◆ **TASKS TO COMPLETE**:
1) Retype the stretch of the Prague dining text from "The seafood melange" through "Chef Vladimír Vaníček.".
2) Summarize the Prague dining text in two sentences.

◆ **PAGE TEXT**:
Our last stop is Kantyna, a butcher-shop and stand-up restaurant. You gotta love it. Enter and receive a bill, pause at the butcher counter where all manner of gorgeous steaks, chops and cuts of meat from the local Chester cattle are displayed. I choose two slices of filet of beef, (my bill is stamped with the cost,) the steak is grilled-to-order, while I chose my sides and vegetables at another counter. In the dining room, everyone stands around large tables that are laden with condiments and cutlery, eats their absolutely delicious food and drink, and then departs. One is not expected to linger. Would this eat-and-run concept fly in Toronto? It’s a favourite in Prague.

I am looking forward to the complimentary afternoon tea offered in the lobby of the new Andaz Prague Hotel in the Century-Old Sugar Palace, and an opportunity to relax and enjoy the art-filled surroundings. Soon it will be time for dinner.

Schnitzel a la Veal Filet Mignon
Schnitzel a la Veal Filet Mignon

The sun is setting over the Charles Bridge and the Moldau as we enter Restaurant Mlynec for an early dinner. It casts a golden glow over the rooms where the design elements, like the undulating ceiling, are reminiscent of the movement of nature. At the entrance to the bar, for example, is a wall of tightly-packed hanging ferns. Even the ladies room has a ceiling of live ferns and greenery. I like it. Maybe it’s a Czech thing. The bar is only for dining room guests, rather than drop-ins. So it stands rather sparsely populated, since there is no wait for tables. There is style here in servers’ attitudes, table settings and extravagant food presentations. When in doubt, Prosecco from Treviso, Italy, poured here into a precious Bohemian glass, goes with everything from a unique rendition of Coquille St. Jacques to an extraordinary Schnitzel a la Veal Filet Mignon. No one had the audacity to pound these two lovely fillets to make the schnitzel.

Seafood Melange

The seafood melange of shrimp, scallops, squid and a few other oceanic savouries are an impressive dish for me as well as for my friend. Sauces and vegetables are impeccable. I can’t keep my eyes off my neighbour’s plates: crispy duck confit; a gorgeous Argentinian Rib-eye; a Czech specialty saddle of deer with chestnut stuffing. My goodness our dinner is delicious, and it’s no surprise to learn that Mlynec is Michelin-recommended. Brava to Chef Vladimír Vaníček.

Back at the Andaz Hotel, I see that I still have time to run back to a fashion shop I had admired earlier. I began to walk and suddenly realize that the streets are filled with people walking. I thought something might be happening, (you never know these days,) so I asked another pedestrian what was going on. “After dinner” he says, “everyone walks and meets friends in Wenceslas Square and then walks back home.” Retaining the traditions of the past.

◆ **DATA RECORDS**:
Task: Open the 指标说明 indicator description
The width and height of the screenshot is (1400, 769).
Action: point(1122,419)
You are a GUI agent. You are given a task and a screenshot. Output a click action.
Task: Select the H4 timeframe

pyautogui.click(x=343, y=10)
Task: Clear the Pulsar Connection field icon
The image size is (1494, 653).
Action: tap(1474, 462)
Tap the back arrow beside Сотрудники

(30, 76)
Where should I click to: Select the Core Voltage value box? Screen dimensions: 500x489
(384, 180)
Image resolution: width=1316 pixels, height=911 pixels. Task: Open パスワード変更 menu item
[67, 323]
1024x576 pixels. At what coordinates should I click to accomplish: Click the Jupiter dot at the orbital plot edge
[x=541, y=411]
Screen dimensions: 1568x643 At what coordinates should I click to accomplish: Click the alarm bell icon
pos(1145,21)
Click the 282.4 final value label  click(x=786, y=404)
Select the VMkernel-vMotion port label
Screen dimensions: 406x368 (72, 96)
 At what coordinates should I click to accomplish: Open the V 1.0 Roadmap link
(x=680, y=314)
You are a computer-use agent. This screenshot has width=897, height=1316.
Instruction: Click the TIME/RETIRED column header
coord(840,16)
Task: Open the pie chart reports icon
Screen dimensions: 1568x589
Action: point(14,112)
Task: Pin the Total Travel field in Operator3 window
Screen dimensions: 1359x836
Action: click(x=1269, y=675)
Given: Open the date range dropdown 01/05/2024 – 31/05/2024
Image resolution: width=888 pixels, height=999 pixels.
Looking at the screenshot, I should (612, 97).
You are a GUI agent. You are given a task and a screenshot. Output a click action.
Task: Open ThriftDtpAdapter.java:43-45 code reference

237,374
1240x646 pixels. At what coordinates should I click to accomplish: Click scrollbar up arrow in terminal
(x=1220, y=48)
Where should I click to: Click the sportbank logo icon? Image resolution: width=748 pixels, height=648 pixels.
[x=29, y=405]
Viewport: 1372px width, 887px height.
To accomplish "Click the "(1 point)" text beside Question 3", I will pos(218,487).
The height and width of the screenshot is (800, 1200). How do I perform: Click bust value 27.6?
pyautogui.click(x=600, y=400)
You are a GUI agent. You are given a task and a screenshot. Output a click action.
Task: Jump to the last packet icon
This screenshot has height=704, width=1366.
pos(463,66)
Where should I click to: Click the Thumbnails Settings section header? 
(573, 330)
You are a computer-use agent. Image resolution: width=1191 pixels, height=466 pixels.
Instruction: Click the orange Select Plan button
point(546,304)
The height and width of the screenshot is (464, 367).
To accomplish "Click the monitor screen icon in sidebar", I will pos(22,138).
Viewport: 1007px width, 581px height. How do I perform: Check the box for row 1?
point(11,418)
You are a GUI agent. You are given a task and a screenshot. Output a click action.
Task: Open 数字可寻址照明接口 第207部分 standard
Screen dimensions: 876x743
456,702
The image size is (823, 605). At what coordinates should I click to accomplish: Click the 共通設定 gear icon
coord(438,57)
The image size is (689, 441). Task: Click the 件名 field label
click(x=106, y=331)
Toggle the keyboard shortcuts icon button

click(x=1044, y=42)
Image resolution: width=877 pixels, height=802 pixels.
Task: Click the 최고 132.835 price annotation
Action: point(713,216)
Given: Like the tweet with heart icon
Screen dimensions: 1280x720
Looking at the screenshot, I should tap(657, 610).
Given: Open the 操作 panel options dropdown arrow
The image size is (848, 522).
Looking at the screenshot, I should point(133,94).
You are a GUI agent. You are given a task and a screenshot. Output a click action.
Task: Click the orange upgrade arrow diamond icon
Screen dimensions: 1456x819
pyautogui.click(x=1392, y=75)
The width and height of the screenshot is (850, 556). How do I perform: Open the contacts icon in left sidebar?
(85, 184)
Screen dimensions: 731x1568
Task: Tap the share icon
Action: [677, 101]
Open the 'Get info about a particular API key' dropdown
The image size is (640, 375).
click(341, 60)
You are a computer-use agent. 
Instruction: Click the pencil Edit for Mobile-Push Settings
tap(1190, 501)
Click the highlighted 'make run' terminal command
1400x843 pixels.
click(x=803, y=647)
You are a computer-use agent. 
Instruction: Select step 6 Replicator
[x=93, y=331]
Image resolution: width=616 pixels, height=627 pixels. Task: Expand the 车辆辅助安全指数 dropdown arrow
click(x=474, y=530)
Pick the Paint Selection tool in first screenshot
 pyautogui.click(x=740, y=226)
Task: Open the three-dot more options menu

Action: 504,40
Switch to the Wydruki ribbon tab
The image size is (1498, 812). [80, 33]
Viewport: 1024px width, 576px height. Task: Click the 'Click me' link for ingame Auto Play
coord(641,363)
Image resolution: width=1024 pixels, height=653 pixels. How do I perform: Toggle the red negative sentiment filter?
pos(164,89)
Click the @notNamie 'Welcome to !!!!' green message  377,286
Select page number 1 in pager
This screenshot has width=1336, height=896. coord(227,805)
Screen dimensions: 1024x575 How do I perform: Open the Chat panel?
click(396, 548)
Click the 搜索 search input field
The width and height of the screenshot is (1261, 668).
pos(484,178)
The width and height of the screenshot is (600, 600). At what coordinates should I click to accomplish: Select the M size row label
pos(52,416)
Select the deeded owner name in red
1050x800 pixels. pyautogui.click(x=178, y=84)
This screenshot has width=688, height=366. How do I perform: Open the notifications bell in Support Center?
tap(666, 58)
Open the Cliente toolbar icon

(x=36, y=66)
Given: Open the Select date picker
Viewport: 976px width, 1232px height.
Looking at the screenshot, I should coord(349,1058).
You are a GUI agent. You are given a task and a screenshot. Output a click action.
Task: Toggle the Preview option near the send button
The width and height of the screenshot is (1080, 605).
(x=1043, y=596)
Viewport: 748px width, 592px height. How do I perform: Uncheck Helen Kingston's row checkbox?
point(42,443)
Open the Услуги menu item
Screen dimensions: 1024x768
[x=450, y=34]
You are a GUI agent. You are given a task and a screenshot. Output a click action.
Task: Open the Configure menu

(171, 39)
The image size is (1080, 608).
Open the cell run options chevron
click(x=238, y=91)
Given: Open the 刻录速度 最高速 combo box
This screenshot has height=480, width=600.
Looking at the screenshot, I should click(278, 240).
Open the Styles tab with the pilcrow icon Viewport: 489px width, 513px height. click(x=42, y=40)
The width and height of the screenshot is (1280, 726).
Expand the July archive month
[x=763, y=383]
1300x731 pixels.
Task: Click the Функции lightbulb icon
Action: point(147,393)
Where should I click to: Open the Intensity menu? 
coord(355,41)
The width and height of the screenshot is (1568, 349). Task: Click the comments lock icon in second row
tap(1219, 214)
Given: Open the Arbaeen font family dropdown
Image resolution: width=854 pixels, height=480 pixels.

◆ **TASK RESULTS**:
1)
The seafood melange of shrimp, scallops, squid and a few other oceanic savouries are an impressive dish for me as well as for my friend. Sauces and vegetables are impeccable. I can’t keep my eyes off my neighbour’s plates: crispy duck confit; a gorgeous Argentinian Rib-eye; a Czech specialty saddle of deer with chestnut stuffing. My goodness our dinner is delicious, and it’s no surprise to learn that Mlynec is Michelin-recommended. Brava to Chef Vladimír Vaníček.

2) At Kantyna, a Prague butcher-shop and stand-up restaurant, diners pick cuts of local meat that are grilled to order and eat standing at large tables without lingering. Dinner at the Michelin-recommended Restaurant Mlynec, with its fern-filled design and extravagant presentations, includes a Schnitzel a la Veal Filet Mignon and a seafood melange, and after dinner people walk to Wenceslas Square to meet friends.